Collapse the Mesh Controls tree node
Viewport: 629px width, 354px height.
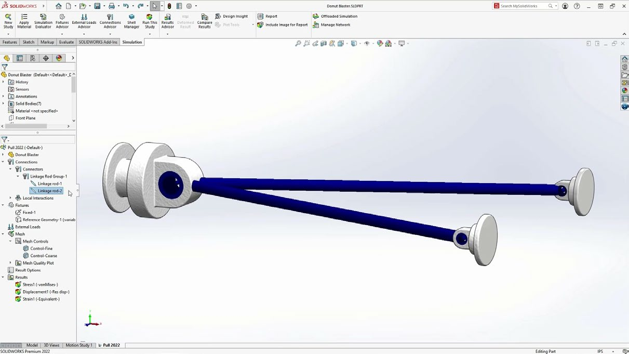pyautogui.click(x=10, y=241)
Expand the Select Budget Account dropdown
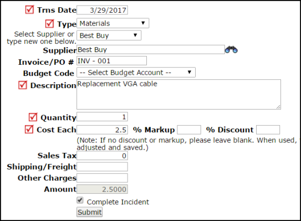Screen dimensions: 301x221 136,73
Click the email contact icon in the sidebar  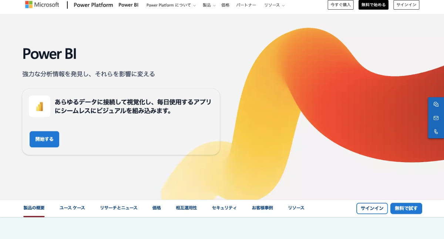(x=436, y=118)
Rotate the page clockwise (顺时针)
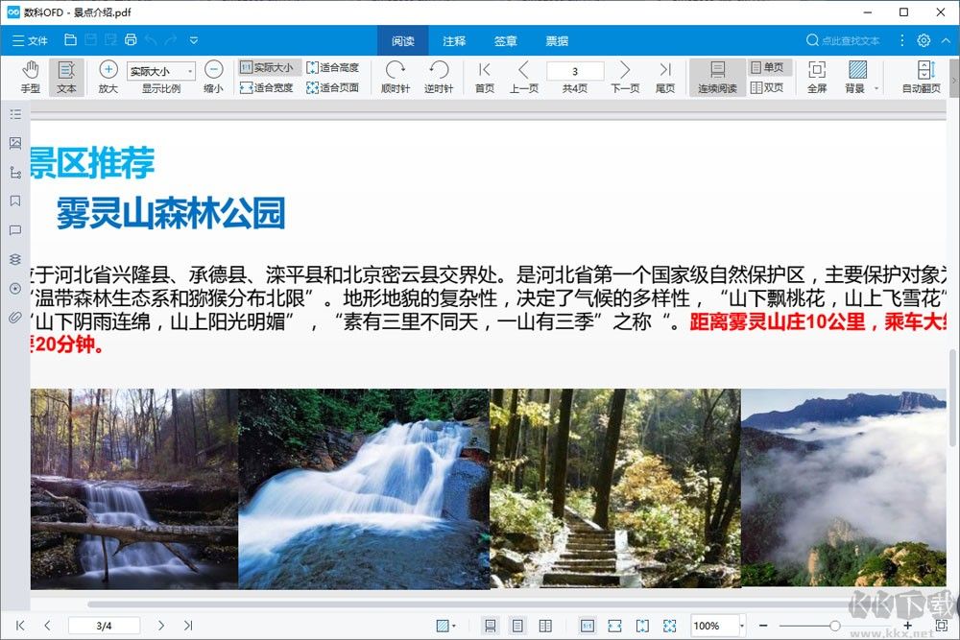This screenshot has width=960, height=640. (394, 77)
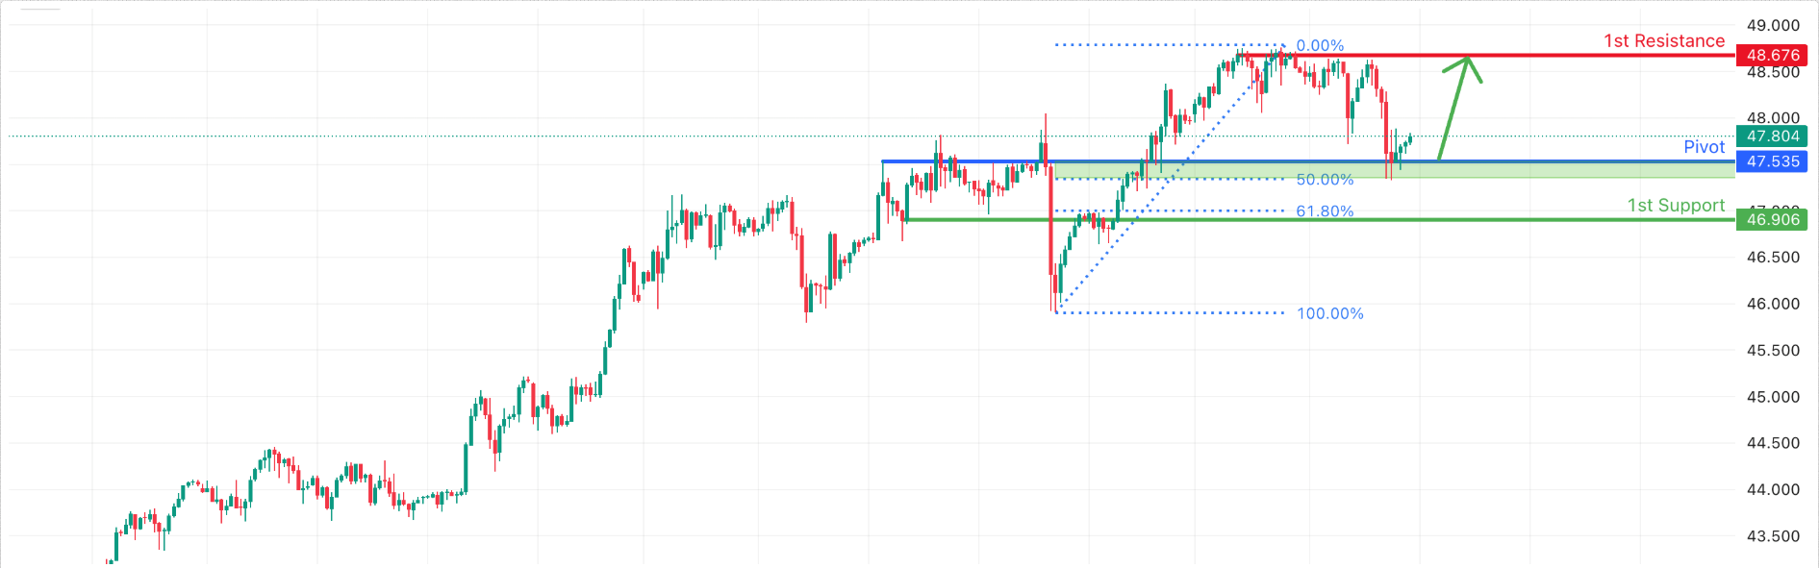Click the 46.000 price axis label

(1773, 304)
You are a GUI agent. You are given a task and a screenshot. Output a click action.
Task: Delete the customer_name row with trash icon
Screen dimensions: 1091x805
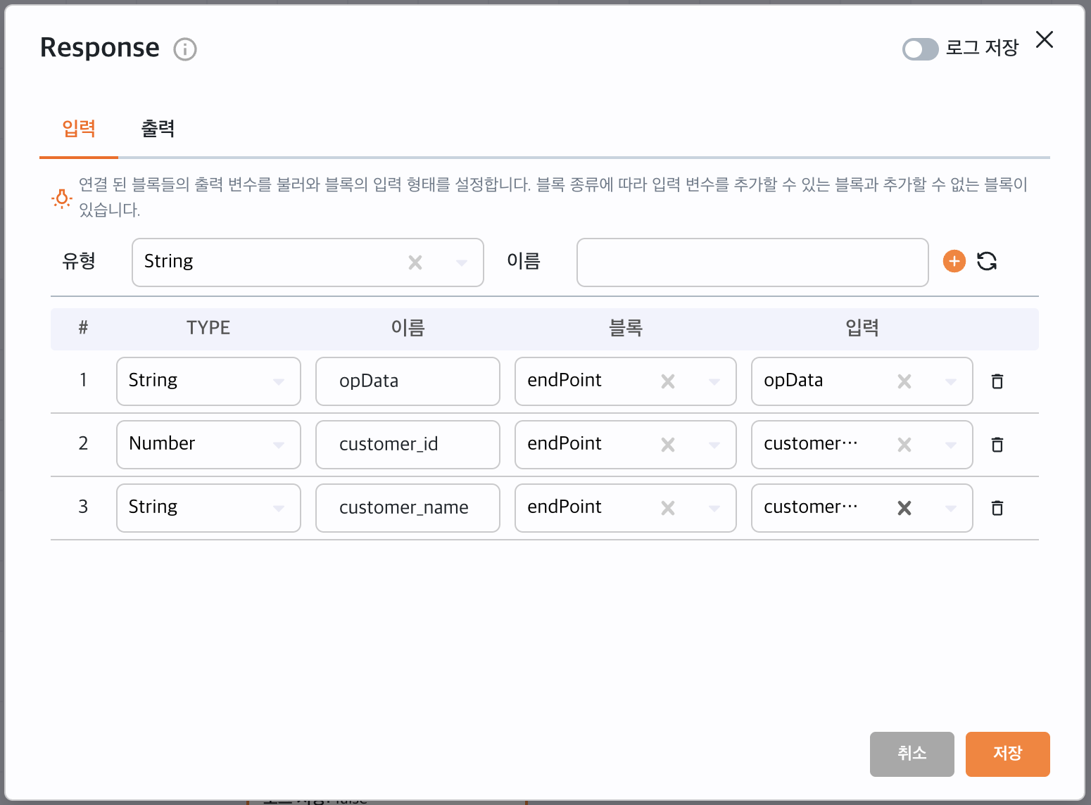pyautogui.click(x=997, y=508)
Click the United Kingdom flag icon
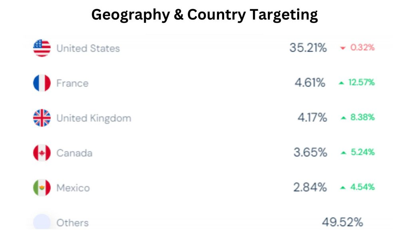 42,118
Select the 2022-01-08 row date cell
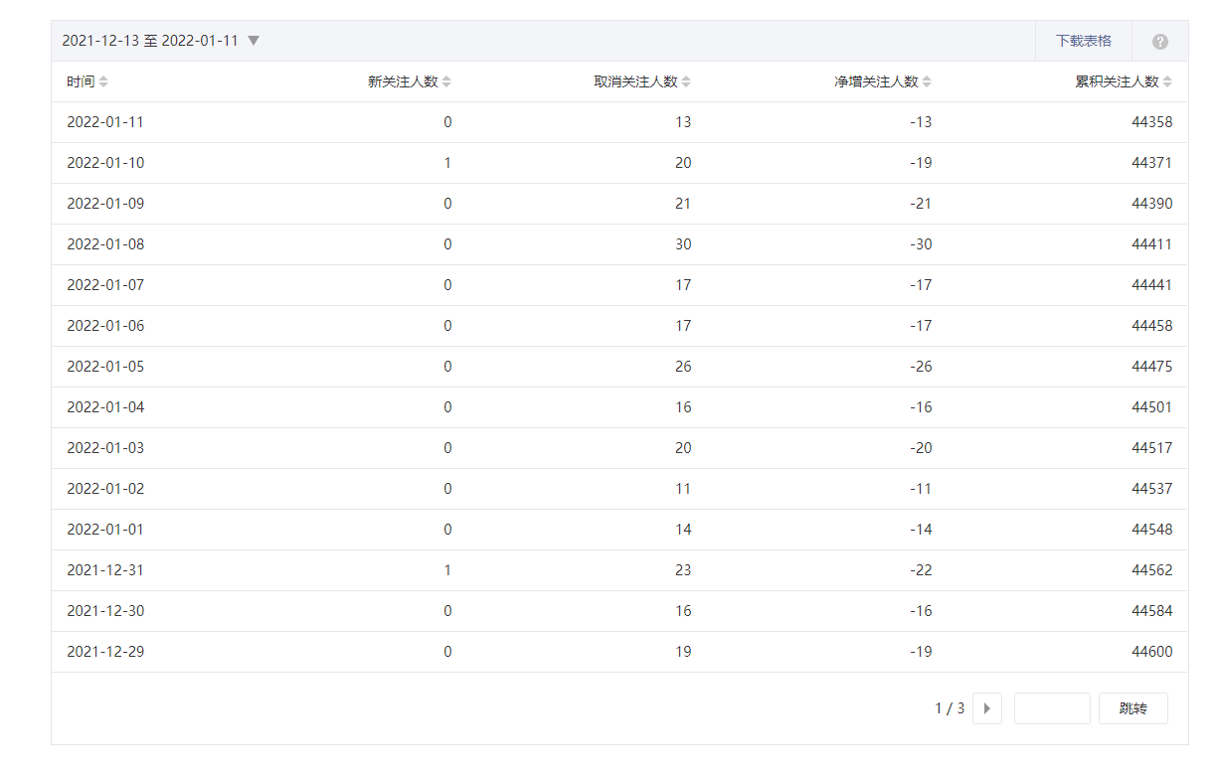 [105, 244]
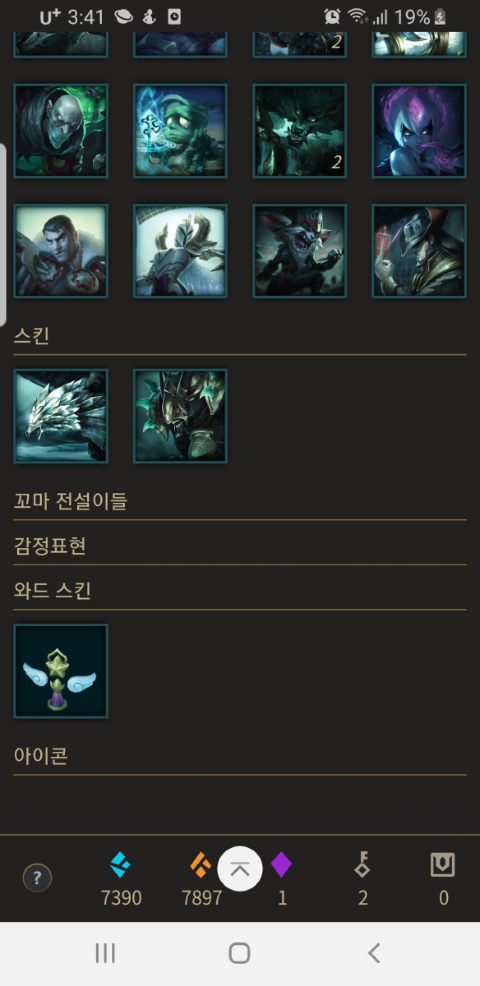Expand the 아이콘 section
Screen dimensions: 480x986
click(x=240, y=756)
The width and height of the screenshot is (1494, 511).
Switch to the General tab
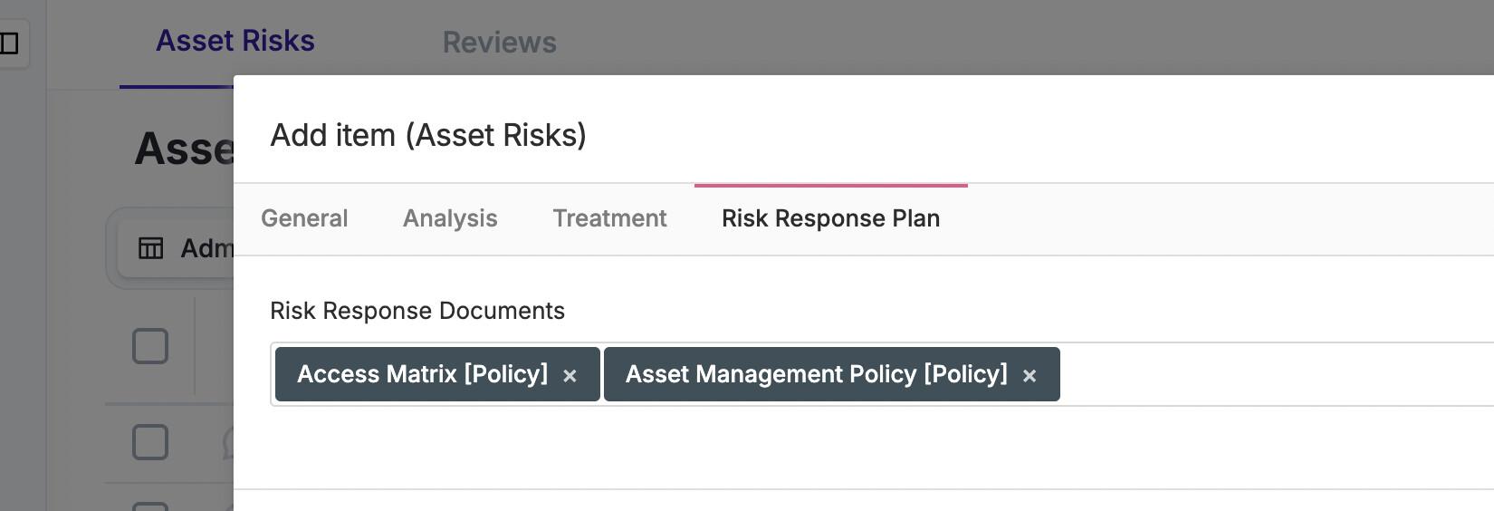(304, 218)
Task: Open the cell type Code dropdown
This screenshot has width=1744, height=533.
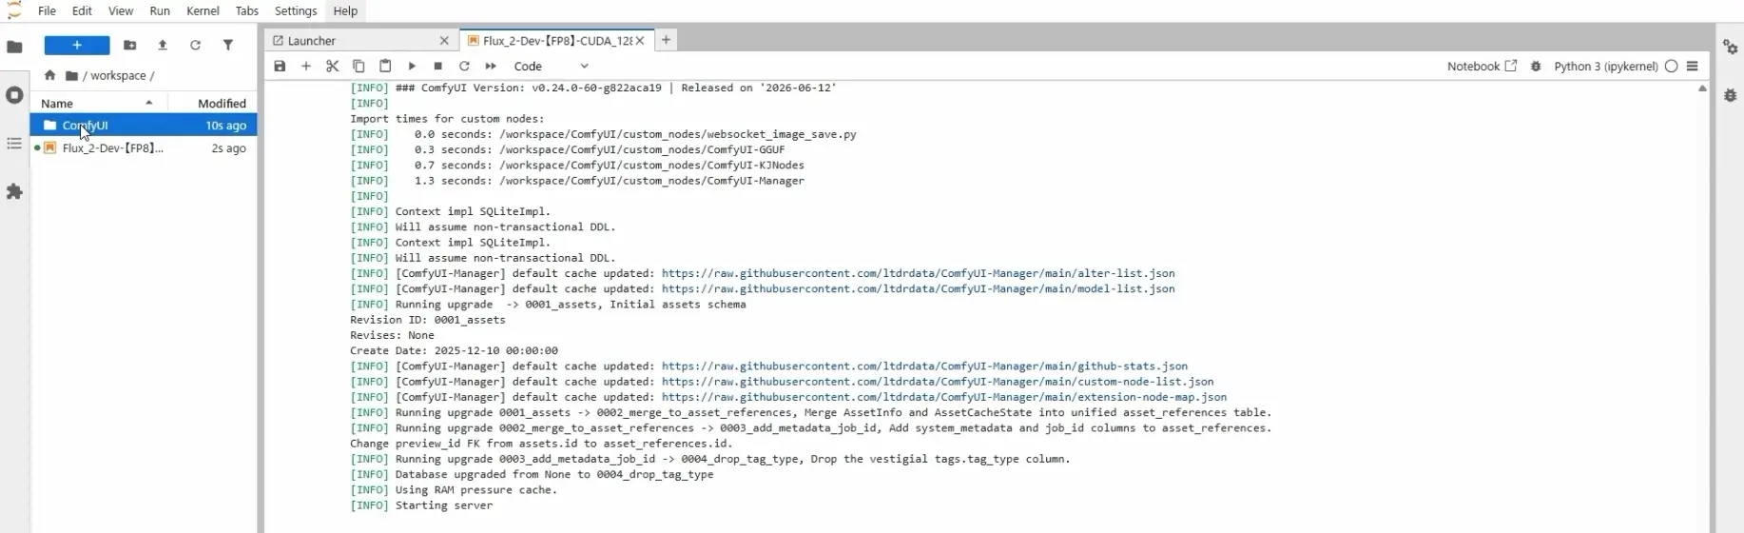Action: [x=552, y=67]
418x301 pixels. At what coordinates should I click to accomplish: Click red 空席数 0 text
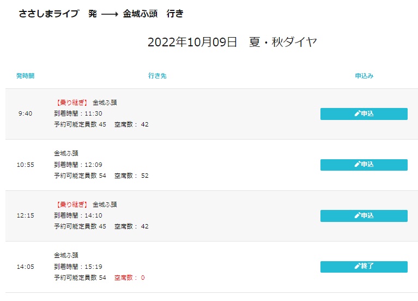[x=130, y=278]
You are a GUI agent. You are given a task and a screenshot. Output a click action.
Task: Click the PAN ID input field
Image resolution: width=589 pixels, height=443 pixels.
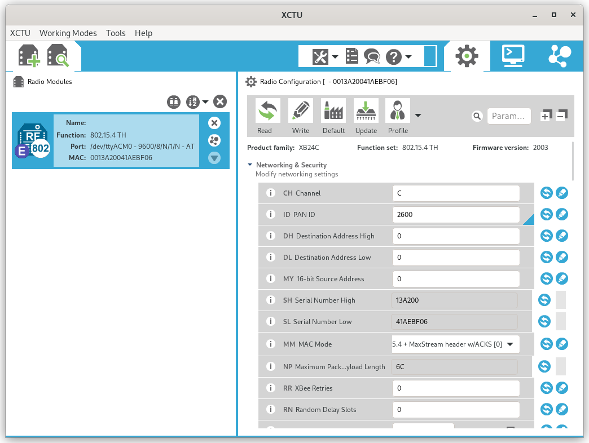(x=455, y=215)
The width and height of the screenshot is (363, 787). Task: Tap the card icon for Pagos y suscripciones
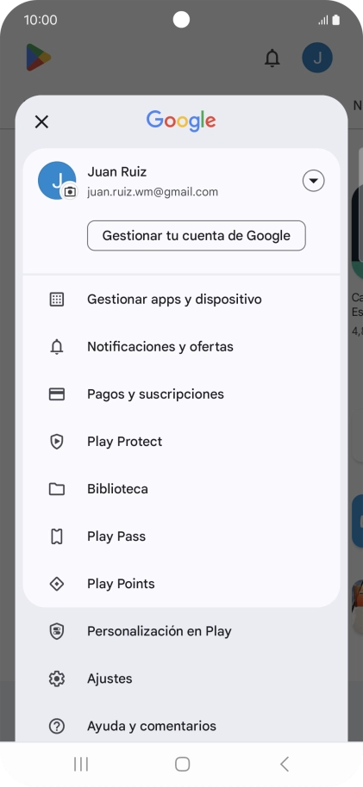[x=57, y=394]
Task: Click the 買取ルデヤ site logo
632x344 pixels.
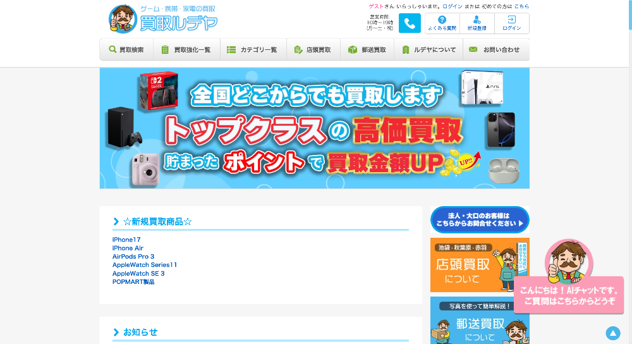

· · · ·

• [WORK TO COMPLETE]:
The reply should consist only of the lines running from the one with "The width and height of the screenshot is (363, 787)." through the end of the material, both included, copied exactly; please omit pictures.

• [ANSWER]:
The width and height of the screenshot is (363, 787). Task: Tap the card icon for Pagos y suscripciones
[x=57, y=394]
Task: Click the 買取ルデヤ site logo
632x344 pixels.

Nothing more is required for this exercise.